# [AIM OF THE EXERCISE]
Begin at the line bearing "Task: Click the L row 22 value". Transcribe it and all subsequent lines of the material below exactly, and nothing more.

# [MATERIAL SHOWN]
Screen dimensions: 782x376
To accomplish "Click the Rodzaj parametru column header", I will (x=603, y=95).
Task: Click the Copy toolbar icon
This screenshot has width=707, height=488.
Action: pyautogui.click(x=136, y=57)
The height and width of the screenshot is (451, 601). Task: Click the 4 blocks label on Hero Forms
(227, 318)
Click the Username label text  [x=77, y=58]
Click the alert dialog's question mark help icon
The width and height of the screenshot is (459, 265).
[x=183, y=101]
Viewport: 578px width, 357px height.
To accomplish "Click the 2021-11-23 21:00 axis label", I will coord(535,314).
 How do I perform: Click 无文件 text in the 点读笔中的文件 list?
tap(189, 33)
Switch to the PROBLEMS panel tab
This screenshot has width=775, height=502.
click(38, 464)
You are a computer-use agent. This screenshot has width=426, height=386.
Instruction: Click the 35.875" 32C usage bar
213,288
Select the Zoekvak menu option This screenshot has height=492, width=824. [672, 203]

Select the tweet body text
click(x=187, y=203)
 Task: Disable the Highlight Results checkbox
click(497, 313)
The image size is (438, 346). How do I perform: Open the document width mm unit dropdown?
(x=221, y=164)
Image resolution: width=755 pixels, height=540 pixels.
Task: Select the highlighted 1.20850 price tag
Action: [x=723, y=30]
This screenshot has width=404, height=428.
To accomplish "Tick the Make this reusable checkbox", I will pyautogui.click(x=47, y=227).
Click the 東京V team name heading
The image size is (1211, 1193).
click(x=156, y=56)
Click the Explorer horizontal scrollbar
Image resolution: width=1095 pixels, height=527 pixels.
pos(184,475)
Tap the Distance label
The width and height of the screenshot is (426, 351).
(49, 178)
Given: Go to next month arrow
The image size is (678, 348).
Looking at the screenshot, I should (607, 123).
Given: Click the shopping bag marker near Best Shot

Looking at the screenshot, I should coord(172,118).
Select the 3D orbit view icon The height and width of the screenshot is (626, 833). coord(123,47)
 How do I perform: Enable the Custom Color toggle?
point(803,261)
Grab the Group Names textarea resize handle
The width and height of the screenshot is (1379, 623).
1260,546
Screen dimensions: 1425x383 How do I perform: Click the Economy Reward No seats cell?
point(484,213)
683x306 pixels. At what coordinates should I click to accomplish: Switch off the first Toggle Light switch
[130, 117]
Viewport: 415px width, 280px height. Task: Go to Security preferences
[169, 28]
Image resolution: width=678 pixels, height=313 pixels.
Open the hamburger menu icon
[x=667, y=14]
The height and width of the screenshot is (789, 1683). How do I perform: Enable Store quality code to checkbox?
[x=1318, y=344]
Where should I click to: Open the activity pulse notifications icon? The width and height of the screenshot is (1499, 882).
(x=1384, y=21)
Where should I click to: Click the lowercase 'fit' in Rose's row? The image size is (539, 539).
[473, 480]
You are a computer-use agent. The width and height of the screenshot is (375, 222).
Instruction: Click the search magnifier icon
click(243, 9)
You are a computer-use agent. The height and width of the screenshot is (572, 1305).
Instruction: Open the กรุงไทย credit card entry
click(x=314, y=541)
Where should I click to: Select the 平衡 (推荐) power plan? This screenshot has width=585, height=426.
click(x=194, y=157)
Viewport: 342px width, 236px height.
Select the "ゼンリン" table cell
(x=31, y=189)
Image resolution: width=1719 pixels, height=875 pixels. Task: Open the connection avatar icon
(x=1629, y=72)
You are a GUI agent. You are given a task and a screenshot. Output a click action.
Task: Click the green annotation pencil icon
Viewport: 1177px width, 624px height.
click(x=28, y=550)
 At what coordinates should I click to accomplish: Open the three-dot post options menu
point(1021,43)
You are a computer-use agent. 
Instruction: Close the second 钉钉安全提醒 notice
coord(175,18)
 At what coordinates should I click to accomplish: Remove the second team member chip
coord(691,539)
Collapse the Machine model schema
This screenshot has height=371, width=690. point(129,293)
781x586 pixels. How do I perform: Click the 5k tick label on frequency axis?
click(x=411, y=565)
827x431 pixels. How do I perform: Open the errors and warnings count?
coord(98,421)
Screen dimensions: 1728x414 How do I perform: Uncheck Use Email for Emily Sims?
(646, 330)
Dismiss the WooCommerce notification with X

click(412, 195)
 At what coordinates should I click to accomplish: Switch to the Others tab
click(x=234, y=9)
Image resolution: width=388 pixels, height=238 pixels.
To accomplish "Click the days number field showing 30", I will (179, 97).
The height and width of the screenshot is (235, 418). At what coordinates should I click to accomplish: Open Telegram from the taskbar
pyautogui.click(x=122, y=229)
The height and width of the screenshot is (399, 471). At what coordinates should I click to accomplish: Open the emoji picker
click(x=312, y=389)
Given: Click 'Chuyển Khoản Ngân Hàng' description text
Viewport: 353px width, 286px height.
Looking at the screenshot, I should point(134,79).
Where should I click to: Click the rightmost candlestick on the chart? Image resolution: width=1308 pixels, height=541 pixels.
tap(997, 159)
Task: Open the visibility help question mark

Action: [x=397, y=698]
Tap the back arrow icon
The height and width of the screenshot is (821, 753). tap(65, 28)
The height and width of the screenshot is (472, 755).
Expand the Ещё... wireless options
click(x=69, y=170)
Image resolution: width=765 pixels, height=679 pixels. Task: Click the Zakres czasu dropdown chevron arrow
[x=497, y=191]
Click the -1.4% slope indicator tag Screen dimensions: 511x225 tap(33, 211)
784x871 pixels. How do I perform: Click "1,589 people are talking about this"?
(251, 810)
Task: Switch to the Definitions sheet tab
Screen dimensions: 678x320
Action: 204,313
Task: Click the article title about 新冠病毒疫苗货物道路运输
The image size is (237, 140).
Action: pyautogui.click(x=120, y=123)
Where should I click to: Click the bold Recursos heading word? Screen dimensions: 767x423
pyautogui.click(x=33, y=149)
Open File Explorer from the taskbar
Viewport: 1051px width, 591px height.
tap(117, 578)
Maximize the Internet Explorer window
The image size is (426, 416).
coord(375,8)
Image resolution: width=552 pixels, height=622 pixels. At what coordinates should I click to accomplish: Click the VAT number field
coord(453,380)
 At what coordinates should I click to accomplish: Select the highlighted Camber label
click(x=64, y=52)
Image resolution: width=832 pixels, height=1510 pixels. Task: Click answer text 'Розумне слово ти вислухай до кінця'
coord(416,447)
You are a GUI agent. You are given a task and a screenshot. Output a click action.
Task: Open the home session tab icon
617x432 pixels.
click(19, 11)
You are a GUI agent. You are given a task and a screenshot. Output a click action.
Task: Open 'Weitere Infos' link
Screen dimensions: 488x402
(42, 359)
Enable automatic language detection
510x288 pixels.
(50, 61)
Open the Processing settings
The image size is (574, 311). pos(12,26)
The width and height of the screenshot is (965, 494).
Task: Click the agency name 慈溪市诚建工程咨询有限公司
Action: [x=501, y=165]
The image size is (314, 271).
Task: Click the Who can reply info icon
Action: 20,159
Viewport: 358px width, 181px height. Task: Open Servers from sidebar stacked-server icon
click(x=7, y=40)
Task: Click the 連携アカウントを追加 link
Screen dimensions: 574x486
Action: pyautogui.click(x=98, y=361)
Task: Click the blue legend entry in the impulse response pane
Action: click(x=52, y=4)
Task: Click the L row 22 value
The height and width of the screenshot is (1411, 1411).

# [RESULT OF THE EXERCISE]
Task: Click the L row 22 value
The height and width of the screenshot is (1411, 1411).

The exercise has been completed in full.